As if the process weren’t abnormal enough, JCRAR voted on the rule remotely, without a hearing or debate. Sen. Chris Larson (D-Milwaukee), who is on the committee, said it’s a continuation of a trend where Wisconsin Republicans are “trying to cut the public out of our democracy.”
“There is no public hearing, there is no opportunity for public input, and in this case, not even an opportunity for debate,” Larson said. “It’s another attempt to try and slide one over past the people and skip the whole democracy thing.”
“This is another example of the GOP’s abuse of the administrative review process and their retreat from open government,” Roys said. “Legislators should deliberate and the public should be heard in important matters. Legislation that has the potential to harm our entire state needs public input.
Larson spoke out during a JCRAR hearing in December, in which Republican members of the committee killed implementation of a bipartisan bill to regulate the release of perfluoroalkyl and polyfluoroalkyl substances (PFAS) into Wisconsin’s waterways.
The posting for the hearing had said only invited speakers would be permitted, and other than a representative from the Department of Natural Resources, the only invited speakers were industry advocates. Nass said that anyone could have called his office and been permitted to speak, but Larson pointed out that lobbyists may have known that, but the general public didn’t.

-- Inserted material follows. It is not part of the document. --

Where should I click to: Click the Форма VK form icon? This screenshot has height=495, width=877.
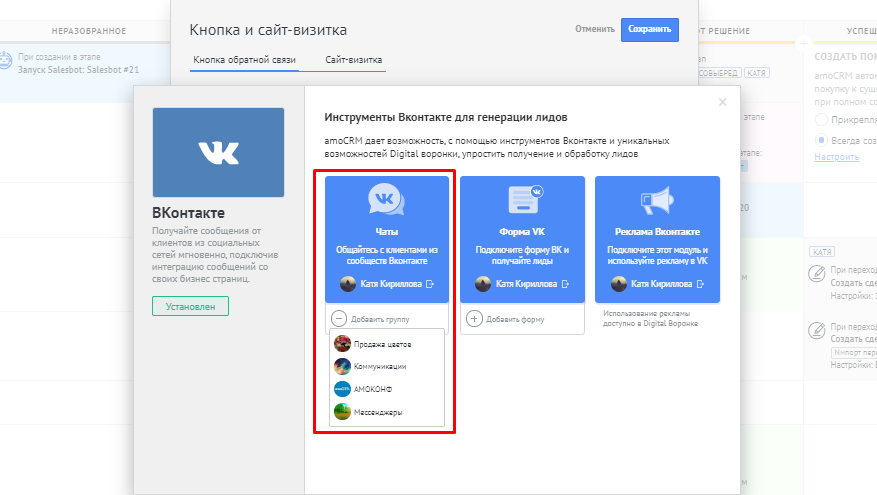523,199
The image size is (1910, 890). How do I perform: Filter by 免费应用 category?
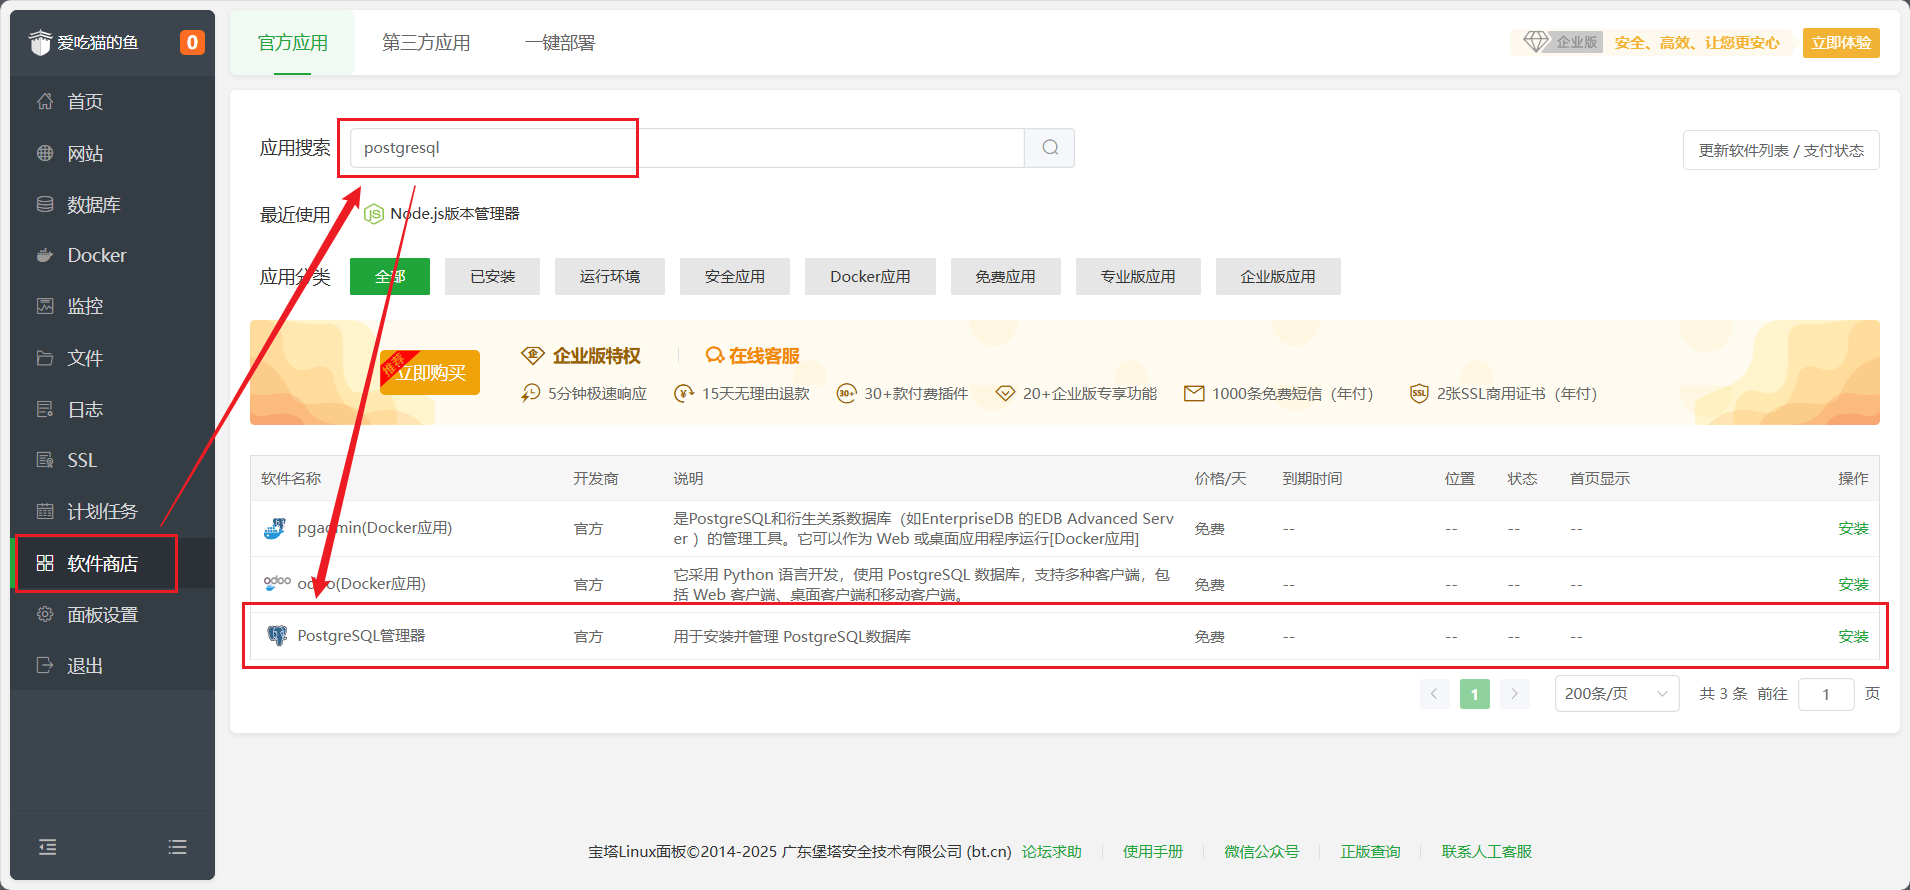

Through the rulemaking process, legislative Republicans have put forward proposals that would allow licensed therapists to continue the controversial practice of LGBTQ conversion therapy, discriminate against potential patients on the basis of gender identity and race, and restrict COVID-19 aid for public employees and renters. Those proposals were forwarded to the Assembly Committee on State Affairs, where no action was taken.
But the committee’s successful blocking of COVID-19 safety precautions and PFAS regulations is an example of how dangerously powerful it can be.
“It is literally the simplest thing to say, ‘You know what? Let’s make sure folks are being safe here.’ It is embarrassing for our state that they’ve decided this is in their best interest,” Larson said. “There’s a lot of money to be made by letting people get sick, get hurt, and die.”